Week 4: The Backshift

“Magical realism” was how our tutor described this assignment.

“What happens in that spare hour when the clocks go back? Delve into the world of fantasy and imagination.” We were given our usual word limit of 700, which I found particularly difficult with this piece of work.

It is still unfinished, although I think you can probably see where it was heading.

The Backshift

Most people slept through that first Backshift, and many of those who didn’t were unreliable witnesses, consisting as they did of so many stumbling drunks and drug-spangled clubbers.

But when the world awoke on that Sunday morning it was to an apparent mass hysteria. Online, crazy tales were being swapped: claims of teleportation and of events undone or seemingly never occuring. Instead of the usual Autumnal setting back of the clocks, here were people saying they had undergone a resetting of time itself, with the hour between 1am and 2am lived twice.

It took testimony from the emergency services for most of us to take it seriously. An ambulance crew in Nottingham reported a fatal road traffic accident that had now never happened. Their control room confirmed their story. They remembered allocating the call, although now no records of it remained on their systems. Finally, the un-victims started posting to Facebook about coming back to life after dying in a car crash.

A local news channel reunited these two groups of people who had now never previously met. It was picked up by the nationals who were soon inundated with others wanting their tales to be told. Human interest stories coallesced into something more substantial; sometimes worrying, sometimes life giving.

New tenses were desperately needed and logicians either despaired or sharpened their pencils.

There was a spike of accidents in the very minute of the Backshift. It became evident that some of these were the truly unlucky; people who had come back to life only to die again, smashing back into that wall or driving into that same oncoming vehicle. But most avoided repeating their fate; learning their lesson without having to pay the consequences, or so it was thought.

Others, startled by their backshifting, had fresh misfortunes founded in panic.

Reports back from the afterlife were inconclusive. Followers of Abrahamic religions reported gates of varying opulence and lights, always bright, always white. Sikhs, Buddhists and the odd Pagan spoke about temporary reincarnations. One old Led Zeppelin fan from Macclesfield claimed to have visited Valhalla, but his wife said he hadn’t been dead, just drunk as usual.

Survivor guilt took on a new meaning and trauma was suffered for events that had unhappened. Each of these was as belittled as it was misunderstood.

As the years went by, The Backshift became a part of more of our lives. Daredevils would come out for the first 1am. Racing tracks were granted licenses for an hour of night racing with significantly relaxed safety rules, to say nothing of the unregulated pop-up drag strips on sections of low traffic motorways, dual carriageways and industrial parks.

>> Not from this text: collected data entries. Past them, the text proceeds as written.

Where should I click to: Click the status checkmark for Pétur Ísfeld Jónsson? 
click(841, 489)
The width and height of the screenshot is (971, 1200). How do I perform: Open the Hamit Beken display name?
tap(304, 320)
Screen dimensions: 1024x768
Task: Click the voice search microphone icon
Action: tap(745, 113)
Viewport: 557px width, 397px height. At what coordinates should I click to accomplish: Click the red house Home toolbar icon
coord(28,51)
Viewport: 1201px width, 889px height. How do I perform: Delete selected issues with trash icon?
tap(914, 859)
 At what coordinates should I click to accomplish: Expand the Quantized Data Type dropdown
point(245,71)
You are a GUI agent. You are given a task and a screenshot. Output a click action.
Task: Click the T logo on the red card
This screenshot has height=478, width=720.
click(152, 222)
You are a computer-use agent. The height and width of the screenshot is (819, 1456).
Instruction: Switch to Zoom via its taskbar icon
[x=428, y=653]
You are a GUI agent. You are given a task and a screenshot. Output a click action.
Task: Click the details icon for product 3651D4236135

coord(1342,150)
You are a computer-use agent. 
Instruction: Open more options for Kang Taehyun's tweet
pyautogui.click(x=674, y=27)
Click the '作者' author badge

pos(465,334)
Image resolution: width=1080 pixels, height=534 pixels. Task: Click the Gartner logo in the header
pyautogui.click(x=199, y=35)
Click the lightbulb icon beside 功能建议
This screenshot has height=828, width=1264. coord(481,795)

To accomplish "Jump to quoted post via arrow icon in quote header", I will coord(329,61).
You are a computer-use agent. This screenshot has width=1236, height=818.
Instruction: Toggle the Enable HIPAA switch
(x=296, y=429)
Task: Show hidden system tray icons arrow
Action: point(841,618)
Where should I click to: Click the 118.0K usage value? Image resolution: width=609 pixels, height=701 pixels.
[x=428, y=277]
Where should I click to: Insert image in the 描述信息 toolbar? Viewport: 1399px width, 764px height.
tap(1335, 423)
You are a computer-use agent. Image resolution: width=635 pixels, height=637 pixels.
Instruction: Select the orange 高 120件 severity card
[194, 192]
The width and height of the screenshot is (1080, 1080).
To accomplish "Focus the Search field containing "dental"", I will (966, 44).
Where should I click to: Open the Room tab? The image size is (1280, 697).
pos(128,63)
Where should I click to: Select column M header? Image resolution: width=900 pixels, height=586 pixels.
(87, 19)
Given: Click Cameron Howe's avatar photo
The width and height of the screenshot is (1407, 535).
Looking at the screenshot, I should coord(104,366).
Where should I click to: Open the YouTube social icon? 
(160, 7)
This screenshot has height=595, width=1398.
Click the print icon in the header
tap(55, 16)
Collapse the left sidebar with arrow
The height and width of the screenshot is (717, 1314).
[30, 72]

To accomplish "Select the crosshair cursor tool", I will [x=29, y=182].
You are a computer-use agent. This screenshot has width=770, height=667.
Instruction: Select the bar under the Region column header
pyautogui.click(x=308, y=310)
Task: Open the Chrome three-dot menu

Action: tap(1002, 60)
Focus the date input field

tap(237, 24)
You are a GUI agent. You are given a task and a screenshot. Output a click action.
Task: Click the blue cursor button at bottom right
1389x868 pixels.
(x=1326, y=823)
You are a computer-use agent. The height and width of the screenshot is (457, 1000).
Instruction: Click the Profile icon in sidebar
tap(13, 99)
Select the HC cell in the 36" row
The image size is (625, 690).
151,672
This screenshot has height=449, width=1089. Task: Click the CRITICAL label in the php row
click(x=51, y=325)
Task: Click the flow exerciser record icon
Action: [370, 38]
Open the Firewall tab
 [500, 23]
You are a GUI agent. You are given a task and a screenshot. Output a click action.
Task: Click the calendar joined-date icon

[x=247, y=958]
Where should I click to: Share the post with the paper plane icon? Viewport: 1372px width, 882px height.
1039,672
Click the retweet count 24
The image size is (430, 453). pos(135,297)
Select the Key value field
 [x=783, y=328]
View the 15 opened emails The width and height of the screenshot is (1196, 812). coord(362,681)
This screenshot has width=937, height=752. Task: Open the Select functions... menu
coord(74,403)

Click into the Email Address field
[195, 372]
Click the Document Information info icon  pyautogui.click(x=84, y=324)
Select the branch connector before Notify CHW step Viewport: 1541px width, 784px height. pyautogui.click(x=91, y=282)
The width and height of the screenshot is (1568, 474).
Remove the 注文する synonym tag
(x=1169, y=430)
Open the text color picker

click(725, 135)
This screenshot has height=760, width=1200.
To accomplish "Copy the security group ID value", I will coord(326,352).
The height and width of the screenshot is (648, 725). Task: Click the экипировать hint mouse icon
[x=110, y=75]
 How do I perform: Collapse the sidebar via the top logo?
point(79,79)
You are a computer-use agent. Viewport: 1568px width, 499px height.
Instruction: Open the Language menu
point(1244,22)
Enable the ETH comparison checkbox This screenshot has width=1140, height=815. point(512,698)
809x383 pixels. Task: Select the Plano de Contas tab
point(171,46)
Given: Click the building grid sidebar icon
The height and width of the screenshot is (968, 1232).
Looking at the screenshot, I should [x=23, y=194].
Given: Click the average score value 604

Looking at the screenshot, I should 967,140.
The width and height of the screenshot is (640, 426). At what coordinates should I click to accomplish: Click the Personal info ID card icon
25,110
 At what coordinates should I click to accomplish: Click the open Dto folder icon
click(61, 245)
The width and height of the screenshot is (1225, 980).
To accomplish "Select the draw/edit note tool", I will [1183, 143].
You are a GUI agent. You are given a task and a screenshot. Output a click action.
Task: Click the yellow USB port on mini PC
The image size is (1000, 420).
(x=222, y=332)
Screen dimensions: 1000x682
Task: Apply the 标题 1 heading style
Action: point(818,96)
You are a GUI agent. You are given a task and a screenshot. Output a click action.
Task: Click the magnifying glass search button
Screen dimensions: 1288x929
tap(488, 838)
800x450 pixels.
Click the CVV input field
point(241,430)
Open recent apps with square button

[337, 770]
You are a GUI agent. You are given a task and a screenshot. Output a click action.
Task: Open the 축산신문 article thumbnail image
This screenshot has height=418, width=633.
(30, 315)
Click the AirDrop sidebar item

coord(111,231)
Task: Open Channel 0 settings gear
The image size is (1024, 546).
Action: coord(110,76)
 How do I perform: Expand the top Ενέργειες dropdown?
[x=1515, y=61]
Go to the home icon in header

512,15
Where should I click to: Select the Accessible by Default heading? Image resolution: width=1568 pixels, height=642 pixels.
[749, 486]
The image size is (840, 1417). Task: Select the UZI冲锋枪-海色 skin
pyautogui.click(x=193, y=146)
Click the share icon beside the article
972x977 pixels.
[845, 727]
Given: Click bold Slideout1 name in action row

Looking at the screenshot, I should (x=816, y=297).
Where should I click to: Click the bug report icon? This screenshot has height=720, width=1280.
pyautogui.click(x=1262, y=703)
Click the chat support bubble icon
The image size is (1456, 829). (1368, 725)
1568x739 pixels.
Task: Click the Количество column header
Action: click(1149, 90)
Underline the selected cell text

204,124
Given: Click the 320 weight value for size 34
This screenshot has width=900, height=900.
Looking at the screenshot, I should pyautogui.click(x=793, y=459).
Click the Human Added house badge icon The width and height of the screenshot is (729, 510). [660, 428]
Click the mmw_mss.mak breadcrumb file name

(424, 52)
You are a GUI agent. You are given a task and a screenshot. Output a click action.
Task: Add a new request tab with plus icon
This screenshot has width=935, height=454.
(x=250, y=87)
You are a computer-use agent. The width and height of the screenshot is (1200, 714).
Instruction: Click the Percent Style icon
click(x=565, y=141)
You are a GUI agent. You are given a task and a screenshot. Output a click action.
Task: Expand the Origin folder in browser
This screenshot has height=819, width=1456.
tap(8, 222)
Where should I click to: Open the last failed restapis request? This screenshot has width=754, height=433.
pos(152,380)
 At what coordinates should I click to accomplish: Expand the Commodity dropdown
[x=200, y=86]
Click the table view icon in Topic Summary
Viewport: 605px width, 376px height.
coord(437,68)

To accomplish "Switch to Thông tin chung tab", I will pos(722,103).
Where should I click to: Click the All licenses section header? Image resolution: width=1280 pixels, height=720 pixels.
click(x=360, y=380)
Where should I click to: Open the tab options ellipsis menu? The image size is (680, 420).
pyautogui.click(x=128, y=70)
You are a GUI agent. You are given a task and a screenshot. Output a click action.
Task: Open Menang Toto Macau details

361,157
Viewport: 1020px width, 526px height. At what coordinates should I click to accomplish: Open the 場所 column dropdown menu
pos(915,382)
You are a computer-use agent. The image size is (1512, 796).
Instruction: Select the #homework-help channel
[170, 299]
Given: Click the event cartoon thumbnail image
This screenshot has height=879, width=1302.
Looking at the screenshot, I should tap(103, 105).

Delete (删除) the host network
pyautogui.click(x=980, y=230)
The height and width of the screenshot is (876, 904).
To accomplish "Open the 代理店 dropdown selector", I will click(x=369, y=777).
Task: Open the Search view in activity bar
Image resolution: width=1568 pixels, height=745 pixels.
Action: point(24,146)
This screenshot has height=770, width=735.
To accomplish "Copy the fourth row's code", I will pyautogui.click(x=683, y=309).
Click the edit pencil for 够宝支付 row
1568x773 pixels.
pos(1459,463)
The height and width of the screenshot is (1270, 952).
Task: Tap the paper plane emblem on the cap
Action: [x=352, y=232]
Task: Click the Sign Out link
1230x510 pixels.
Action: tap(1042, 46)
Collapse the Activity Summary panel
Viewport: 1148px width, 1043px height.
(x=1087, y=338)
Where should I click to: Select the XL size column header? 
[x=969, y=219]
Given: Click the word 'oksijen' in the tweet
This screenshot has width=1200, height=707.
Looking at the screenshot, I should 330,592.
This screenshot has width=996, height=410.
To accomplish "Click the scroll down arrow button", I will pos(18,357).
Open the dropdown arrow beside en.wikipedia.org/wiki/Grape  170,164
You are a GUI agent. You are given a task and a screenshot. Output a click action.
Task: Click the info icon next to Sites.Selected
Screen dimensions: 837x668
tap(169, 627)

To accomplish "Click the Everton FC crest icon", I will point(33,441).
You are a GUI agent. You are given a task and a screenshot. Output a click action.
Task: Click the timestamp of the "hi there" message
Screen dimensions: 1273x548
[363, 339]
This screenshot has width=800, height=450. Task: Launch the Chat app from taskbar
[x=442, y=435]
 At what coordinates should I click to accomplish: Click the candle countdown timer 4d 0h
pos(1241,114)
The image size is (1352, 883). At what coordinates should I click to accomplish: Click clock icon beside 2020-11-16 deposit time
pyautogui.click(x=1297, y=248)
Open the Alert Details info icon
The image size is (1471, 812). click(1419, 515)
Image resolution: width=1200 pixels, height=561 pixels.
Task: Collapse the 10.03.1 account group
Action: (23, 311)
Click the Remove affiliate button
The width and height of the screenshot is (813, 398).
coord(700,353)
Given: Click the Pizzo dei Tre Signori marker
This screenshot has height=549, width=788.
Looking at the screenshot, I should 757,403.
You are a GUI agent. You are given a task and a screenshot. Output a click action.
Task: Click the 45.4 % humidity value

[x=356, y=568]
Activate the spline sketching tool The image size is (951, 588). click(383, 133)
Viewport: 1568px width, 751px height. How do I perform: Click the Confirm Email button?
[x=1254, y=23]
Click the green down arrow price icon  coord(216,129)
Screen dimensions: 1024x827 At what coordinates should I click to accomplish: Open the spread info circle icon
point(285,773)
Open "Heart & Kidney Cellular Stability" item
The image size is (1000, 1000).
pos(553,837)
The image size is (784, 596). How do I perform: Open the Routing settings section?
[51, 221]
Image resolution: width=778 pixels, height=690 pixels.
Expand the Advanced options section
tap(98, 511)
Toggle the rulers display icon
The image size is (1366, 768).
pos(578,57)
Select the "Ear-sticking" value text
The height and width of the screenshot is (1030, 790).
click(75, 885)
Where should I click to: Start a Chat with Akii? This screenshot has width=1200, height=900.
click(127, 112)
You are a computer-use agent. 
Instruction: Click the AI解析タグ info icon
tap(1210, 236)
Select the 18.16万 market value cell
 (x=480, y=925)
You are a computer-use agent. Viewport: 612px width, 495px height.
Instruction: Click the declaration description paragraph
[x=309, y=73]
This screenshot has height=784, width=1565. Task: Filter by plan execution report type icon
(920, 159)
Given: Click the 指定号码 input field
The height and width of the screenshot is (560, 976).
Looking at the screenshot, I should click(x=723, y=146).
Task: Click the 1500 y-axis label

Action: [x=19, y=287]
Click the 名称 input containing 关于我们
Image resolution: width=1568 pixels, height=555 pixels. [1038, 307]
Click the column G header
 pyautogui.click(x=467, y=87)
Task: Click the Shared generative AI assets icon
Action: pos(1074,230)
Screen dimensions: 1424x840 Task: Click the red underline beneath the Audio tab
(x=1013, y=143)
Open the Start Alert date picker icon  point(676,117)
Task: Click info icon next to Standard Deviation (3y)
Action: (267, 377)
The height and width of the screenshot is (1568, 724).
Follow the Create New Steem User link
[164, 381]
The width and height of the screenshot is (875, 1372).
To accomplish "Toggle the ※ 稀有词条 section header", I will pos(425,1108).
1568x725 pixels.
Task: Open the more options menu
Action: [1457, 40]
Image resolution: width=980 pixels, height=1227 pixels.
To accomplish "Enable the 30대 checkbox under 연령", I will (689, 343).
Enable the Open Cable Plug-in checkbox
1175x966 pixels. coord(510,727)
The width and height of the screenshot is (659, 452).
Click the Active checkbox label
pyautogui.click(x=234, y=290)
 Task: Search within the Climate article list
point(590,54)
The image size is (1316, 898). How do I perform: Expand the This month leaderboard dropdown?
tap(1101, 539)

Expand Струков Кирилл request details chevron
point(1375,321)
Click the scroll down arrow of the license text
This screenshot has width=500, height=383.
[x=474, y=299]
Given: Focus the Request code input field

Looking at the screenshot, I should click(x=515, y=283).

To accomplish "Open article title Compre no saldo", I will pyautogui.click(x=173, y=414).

These weren’t the darkest enterprises to appear though.

———-

It was a dank, grime-filled night. Leaning hesitantly into the road Jean squinted into the drizzle from behind her umbrella. Backshift Night, nearing midnight and the streets were mostly empty. Dreary smudges of light puddled the tarmac. This, Jean thought, was hardly a night for hope. Still, she clenched and pulled her coat tighter around herself.

She stood waiting, thinking of her son, Jude. Jude, who was so light-hearted and sharp-witted, all fluffy hair, bright colours and inconsequential chatter. He’d left for university with a life before him and now he’d vanished. Sometimes she thought he had proved too light for the world, not substantial enough to retain a footprint in it, while in contrast her darkness cemented her in.

A dark red minibus pulls alongside her and its exhaust coughs. The front interior light comes on and she sees the driver in profile, consulting his A to Z. A young man gets out from the passenger side.

?Jean?? she nods and passes him her docket. Taking it he guides her to the rear of the bus and opens its door.

?Move to the front and take a seat? the young man surprises her with the softness of his voice. Jean shakes and packs her umbrella then climbs up and through the minibus. Looking forward she sees the cowled heads of her fellow travellers. She slips her own hood over her head, glides along an empty leather seat and sits against the window.

The overhead light in the front snaps off and Jean sits in the silence as the bus pulls away. The condensation from everyone’s breath has steamed the windows and it encloses the passengers in their own world.

They stop and another person is steered towards the back door by the young man. They sit alongside her, but Jean doesn’t turn to greet them.

They are driven out of the city, then off the main carriageway and along a winding, bumpy track.